What Happens to Media Coverage of Conflicts After Everyone Leaves
The Herbert C. Kelman Seminar on International Conflict Analysis and Resolution is pleased to present:
What Happens to Media Coverage of Conflicts
After Everyone Leaves?
with
Farnaz Fassihi
Senior Middle East correspondent for The Wall Street Journal,
Nieman Fellow
and
Robert G. Lofits
Retired Foreign Service Officer,
Professor at Pardee School of Global Studies, Boston University
Monday, February 23, 2015
4:30 – 6:00 PM
Nieman Foundation for Journalism
Walter Lippmann House
One Francis Avenue, Cambridge, MA
About the speakers:
Farnaz Fassihi is senior Middle East correspondent for The Wall Street Journal and 2015 Nieman fellow at Harvard. She has lived overseas since 2002, covering wars and uprisings from Afghanistan to Iraq in the region. She served as the Journal’s Baghdad bureau chief and deputy Middle East Bureau Chief based in Beirut.
She is the author of a book about the Iraq War, Waiting for An Ordinary Day and has contributed essays to three other books on foreign policy and war reporting. Previously, she was a staff reporter for The Newark Star-Ledger and The Providence Journal. She has won numerous awards for her work, including two Overseas Press Club Awards, a Robert Kennedy Award, The Taylor Family Award, The Payne Award and a Sigma Delta Chi Award.
Ambassador Robert G. Loftis is a retired Foreign Service Officer who served in Africa, Latin America, Europe and Oceania. Over the course of his 32-year career he worked on political military affairs, the United Nations, human rights and democracy promotion, international health, flood and other emergency relief, and conflict resolution and stabilization efforts. His last overseas posting was as Ambassador to the Kingdom of Lesotho: other recent assignments include Senior Advisor for Security Negotiations and Agreements (where he negotiated the Status of Forces Agreement with Iraq), Senior Advisor for Avian and Pandemic Influenza, Deputy Commandant of the Industrial College of the Armed Forces (National Defense University), and Acting Coordinator for Reconstruction and Stabilization. He now teaches International Negotiations, U.S. Foreign Policy, and Diplomatic Practice at the Pardee School of Global Studies at Boston University. Loftis earned his BA in Political Science from Colorado State University.

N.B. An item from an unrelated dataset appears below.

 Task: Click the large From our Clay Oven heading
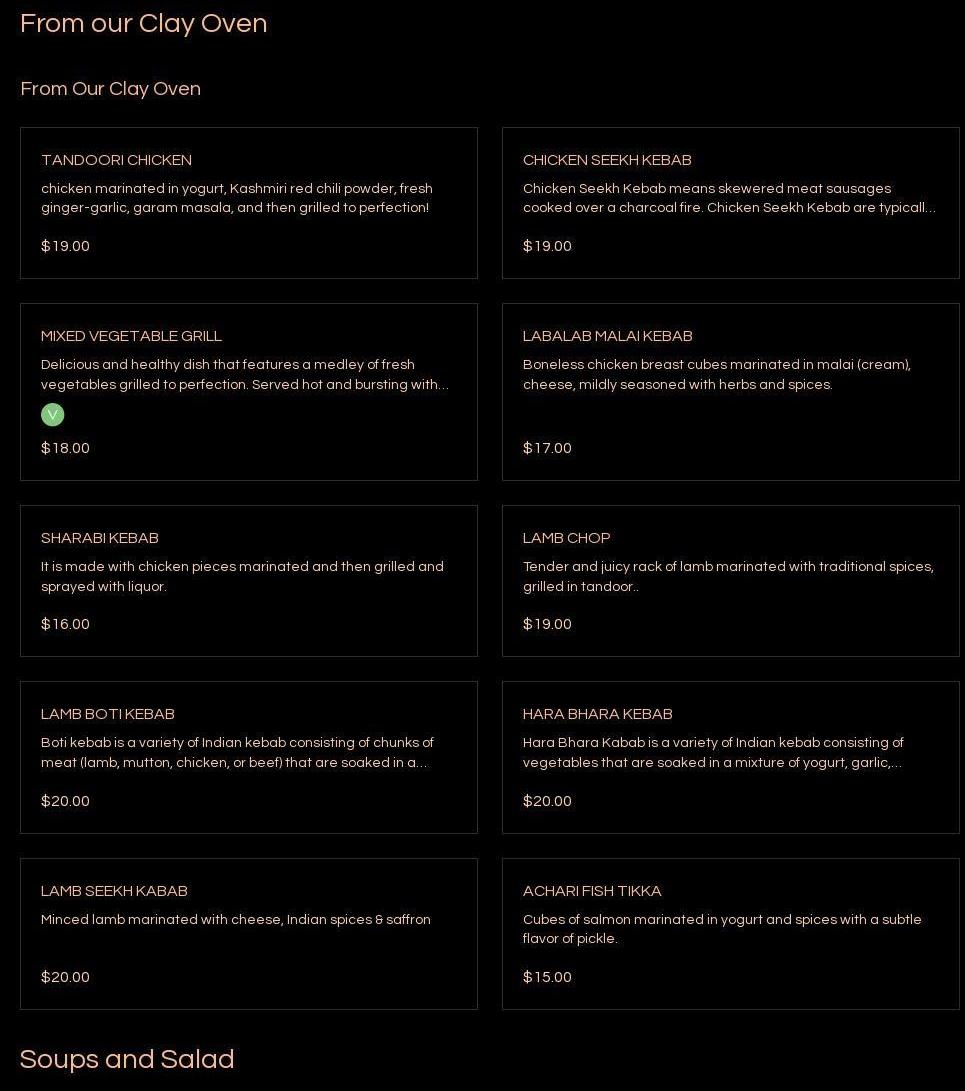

The 2014-2015 Herbert C. Kelman Seminar on International Conflict Analysis and Resolution series is sponsored by the Program on Negotiation, the Nieman Foundation for Journalism, the Shorenstein Center on Media, Politics, and Public Policy, The Weatherhead Center for International Affairs, and Boston area members of the Alliance for Peacebuilding. The theme for this year’s Kelman Seminar is “Negotiation, Conflict and the News Media”.